Seus dias – até então monótonos – passaram a fadar-se em uma contemplação misteriosa. Se estava em casa não demorava a espichar os olhos através da janela torcendo para fitar aquela figura esguia e altiva. Tudo começava com uma inquietude inexplicável, aparentemente cada célula de seu corpo insubordinava-se ao racional do cérebro e cedia. Fazia isso sem um resquício de maldade sequer, alegrava-o observar a limítrofe em qualquer cena que fosse do cotidiano: lendo displicentemente no sofá, lavando louça, assistindo à tevê ou trocando de roupa… Arre! Esqueçam a parte do trocar de roupa! Como lavava louças de forma graciosa!

Em tudo Pedro lhe era cativo, desmarcava compromissos, criava pretextos para não sair de casa.
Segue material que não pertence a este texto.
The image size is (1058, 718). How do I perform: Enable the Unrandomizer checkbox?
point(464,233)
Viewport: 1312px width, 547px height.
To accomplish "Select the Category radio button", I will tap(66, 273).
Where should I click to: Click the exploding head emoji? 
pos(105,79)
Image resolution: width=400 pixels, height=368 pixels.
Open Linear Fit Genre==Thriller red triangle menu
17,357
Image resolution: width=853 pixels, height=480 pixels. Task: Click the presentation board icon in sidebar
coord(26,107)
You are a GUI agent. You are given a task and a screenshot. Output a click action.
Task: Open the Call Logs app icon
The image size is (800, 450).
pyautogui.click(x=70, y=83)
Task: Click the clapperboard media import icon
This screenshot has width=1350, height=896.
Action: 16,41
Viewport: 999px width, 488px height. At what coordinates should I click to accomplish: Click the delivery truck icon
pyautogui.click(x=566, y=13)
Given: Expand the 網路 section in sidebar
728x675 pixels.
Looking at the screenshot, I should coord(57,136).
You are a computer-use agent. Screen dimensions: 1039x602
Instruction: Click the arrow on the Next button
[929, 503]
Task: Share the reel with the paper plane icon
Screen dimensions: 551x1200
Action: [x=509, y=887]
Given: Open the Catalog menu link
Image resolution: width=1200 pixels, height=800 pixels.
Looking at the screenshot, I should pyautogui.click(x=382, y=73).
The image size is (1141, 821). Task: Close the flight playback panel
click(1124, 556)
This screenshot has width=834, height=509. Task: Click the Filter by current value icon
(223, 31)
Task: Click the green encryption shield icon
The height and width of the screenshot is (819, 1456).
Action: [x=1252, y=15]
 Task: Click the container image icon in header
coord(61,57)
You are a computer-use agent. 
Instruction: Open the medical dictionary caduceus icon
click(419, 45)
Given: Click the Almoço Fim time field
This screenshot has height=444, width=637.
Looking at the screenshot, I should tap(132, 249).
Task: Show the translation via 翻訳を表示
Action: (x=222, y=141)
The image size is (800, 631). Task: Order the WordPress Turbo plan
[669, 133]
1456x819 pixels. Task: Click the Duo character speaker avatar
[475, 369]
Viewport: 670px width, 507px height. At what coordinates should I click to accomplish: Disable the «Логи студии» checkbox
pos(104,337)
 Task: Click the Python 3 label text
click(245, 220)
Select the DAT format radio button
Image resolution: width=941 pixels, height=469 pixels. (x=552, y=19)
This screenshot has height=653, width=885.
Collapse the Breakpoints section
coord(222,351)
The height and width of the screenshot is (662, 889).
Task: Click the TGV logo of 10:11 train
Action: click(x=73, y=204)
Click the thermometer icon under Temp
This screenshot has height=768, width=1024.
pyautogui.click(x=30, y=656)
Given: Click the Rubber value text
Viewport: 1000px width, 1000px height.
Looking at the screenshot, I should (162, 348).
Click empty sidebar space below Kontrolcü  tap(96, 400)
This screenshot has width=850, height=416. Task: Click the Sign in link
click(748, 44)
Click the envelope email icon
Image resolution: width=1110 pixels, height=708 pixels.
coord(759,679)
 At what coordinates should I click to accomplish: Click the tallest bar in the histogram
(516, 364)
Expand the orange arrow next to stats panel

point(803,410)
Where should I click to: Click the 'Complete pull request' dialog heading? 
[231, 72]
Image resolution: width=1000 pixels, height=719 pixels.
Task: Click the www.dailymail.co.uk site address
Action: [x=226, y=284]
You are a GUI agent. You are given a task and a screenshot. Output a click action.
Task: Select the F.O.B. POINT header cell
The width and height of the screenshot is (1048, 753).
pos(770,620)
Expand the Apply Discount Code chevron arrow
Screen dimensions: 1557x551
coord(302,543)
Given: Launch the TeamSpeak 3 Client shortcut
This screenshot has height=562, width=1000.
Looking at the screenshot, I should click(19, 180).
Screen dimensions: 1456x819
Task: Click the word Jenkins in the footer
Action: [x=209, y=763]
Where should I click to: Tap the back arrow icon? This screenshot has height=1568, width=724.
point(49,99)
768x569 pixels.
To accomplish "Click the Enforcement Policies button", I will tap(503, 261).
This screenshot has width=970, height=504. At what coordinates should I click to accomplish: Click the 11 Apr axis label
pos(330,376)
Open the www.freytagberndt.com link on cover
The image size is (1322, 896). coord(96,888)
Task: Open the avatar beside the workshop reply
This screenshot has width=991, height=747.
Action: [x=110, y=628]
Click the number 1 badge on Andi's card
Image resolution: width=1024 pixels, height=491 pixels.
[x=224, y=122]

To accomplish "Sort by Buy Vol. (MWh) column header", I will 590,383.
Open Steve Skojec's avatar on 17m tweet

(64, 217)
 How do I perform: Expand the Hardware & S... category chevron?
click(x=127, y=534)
A complexidade de sua situação era tal que passou a viver em função dela e bastavam dois dias sem vê-la para enfadar-se. Até que foram três, cinco, oito, onze dias. Quatro meses. E por sorte outra Mariella surgiu, mais vulgar, não lia. Mudou-se também. Mas veio outra, e outra, e outra. Todas Mariellas de um expectador com olhos caducos.